- [Selected passage]:
JRas facilitates message logging and diagnostic trace.
Message A message entry is an informational record intended to be viewed by end users, systems administrators and support personnel. Messages are typically localized, meaning they are displayed in the national language of the end user. Although the destination and lifetime of messages might be configurable, some level of message logging is always enabled in normal system operation. Message logging must be used judiciously due to both performance considerations and the size of the message repository.
Trace A trace entry is an information record that is intended to be used by service engineers or developers. As such a trace record may be considerably more complex, verbose and detailed than a message entry. Localization support is typically not used for trace entries. Trace entries may be fairly inscrutable, understandable only by the appropriate developer or service personnel. It is assumed that trace entries are not written during normal runtime operation, but may be enabled as needed to gather diagnostic information.
WAS provides a message logging and diagnostic trace API that can be used by applications. This API is based on the stand-alone JRas logging toolkit, which is collection of interfaces and classes that provide message logging and diagnostic trace primitives. The stand-alone JRas logging toolkit provides a limited amount systems management support, including log file configuration support based on property files.
The stand-alone JRas logging toolkit does not contain the support required for integration into the WAS runtime or for usage in a J2EE environment. To overcome these limitations, WAS provides a set of as JRas extension classes.
Event Types The stand-alone JRas logging toolkit defines a set of event types for messages and a set of event types for trace. Examples of message types include informational, warning and error. Examples of trace types include entry, exit and trace.

- [Records supplied]:
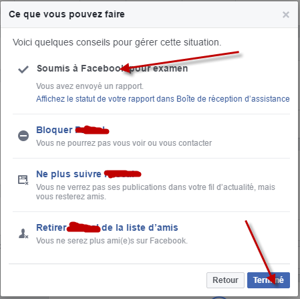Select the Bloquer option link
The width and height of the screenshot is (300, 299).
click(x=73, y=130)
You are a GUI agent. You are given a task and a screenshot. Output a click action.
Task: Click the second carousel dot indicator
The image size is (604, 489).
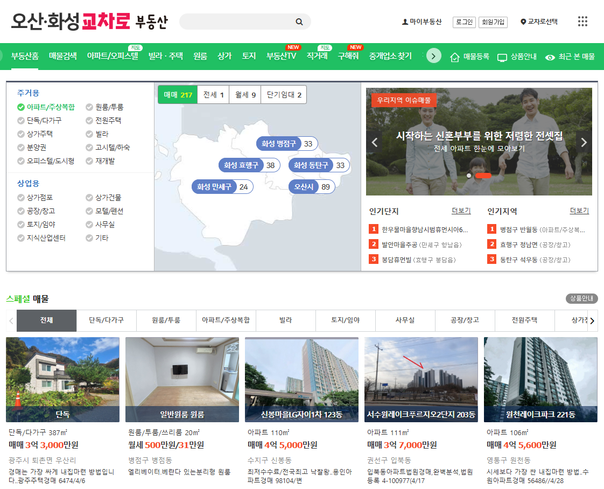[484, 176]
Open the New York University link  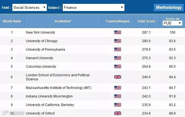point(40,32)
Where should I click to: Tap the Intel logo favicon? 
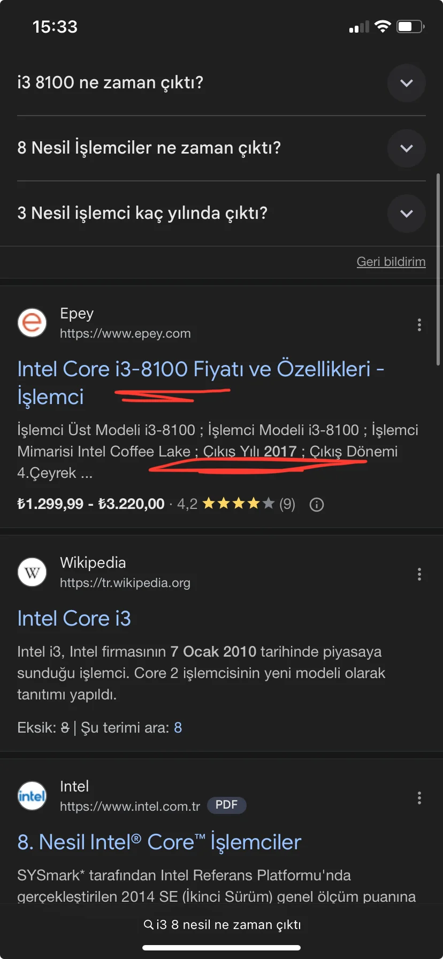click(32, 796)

- [Prompt 1]:
Condense the paragraph of the passage on JRas logging that begins "Trace A trace entry" into a bulleted list that keeps its main facts.
- [Prompt 2]:
In the passage on JRas logging, edit the stretch from "Event Types The" through "exit and trace.", putting "trace categories" in place of "trace types".
The records have no connection to the passage on JRas logging.

- [Answer section 1]:
- A trace entry is an information record meant for service engineers or developers.
- It may be much more complex, verbose and detailed than a message entry.
- It typically does not use localization support.
- It may be understandable only by the appropriate developer or service personnel.
- It is assumed not to be written during normal runtime operation but can be enabled as needed to gather diagnostic information.

- [Answer section 2]:
Event Types The stand-alone JRas logging toolkit defines a set of event types for messages and a set of event types for trace. Examples of message types include informational, warning and error. Examples of trace categories include entry, exit and trace.